2. Electromagnetic Energy Harvester and Nonlinear Model

2.1. Device Structure

As shown in Figure 1, the harvester is mainly composed of the magnetic array, coil array, springs, rollers, and frames. Thin rectangular permanent magnets, with the magnetic field in the thickness direction, are lined up next to each other along the width direction to form rows of magnets. Similarly, rectangular metal coils form coil rows between any two adjacent magnetic rows. The magnet array and the coil array are fixed on the inner frame and outer frame, respectively. Four springs are attached to the ends of the inner frame with initial gaps between the free ends of the springs and the walls of the outer frame.
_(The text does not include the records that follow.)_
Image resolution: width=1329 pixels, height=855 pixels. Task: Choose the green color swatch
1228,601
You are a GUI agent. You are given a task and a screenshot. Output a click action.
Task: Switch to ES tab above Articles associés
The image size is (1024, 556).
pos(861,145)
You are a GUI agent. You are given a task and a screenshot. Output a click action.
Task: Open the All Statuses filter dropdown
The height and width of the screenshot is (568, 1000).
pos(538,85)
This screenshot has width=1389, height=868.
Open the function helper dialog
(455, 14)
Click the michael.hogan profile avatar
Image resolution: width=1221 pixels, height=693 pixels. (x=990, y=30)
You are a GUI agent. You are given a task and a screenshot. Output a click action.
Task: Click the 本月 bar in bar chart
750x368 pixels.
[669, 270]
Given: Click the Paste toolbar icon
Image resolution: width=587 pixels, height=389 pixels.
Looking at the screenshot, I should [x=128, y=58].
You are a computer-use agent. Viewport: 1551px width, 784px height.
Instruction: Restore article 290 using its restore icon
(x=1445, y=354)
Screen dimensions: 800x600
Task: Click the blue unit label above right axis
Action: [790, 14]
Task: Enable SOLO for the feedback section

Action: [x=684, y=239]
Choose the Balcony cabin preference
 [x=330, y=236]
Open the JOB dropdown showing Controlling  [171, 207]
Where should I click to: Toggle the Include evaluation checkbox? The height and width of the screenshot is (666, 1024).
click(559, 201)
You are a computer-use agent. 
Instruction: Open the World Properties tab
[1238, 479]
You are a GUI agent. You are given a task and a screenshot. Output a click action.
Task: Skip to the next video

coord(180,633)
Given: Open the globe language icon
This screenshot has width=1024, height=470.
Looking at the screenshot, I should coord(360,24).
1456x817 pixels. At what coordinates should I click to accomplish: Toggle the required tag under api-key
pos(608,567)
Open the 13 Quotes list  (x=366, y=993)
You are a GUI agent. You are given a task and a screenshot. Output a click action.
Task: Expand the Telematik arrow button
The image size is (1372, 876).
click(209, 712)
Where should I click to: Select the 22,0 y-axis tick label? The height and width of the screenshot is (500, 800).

Horizontal base excitations make the inner frame move with respect to the outer frame on the rollers; as a result, the magnetic flux through the coils changes and an induced electromotive force occurs in the coils. The springs are helpful to decrease the energy loss during the collisions between the inner and outer frames [26].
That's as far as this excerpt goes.